Glamour and grammar happen to be historically linked at the hip. Grammar originally spoke to the mystery of words and those with access to them. When scholars made Latin the language of the cultured few, the ability to manipulate language seemed almost magical to the illiterate masses, which were quick to accredit occult and devilish powers to those fluent in the language, its usage, and its structure, i.e. its grammar.
Over time, the "r" in grammar changed to an "l." A few other modifications and voila! From this emerged a more glamorous entity.
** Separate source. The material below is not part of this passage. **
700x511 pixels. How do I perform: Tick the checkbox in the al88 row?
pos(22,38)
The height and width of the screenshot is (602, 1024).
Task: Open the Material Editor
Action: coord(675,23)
Glamour was new on the outside, but its inner meaning remained the same, continuing to convey the magical sense of its predecessor. Accordingly, people first knew it as a "spell," or a "charm." Over time it was expelled from the classroom and took on a life of its own, the two words going their separate ways.
Grammar has long since lost its charm for students, though it continues to magically evoke sleep in them. Glamour meanwhile continues to create an aura of mystery and exclusiveness, leaving grown men laboring to complete a coherent sentence when falling under the spell of the glamorous woman.
The moral of the story: Listen to your seventh grade English teacher. Beware of dangling participles and split infinitives. They can be killers.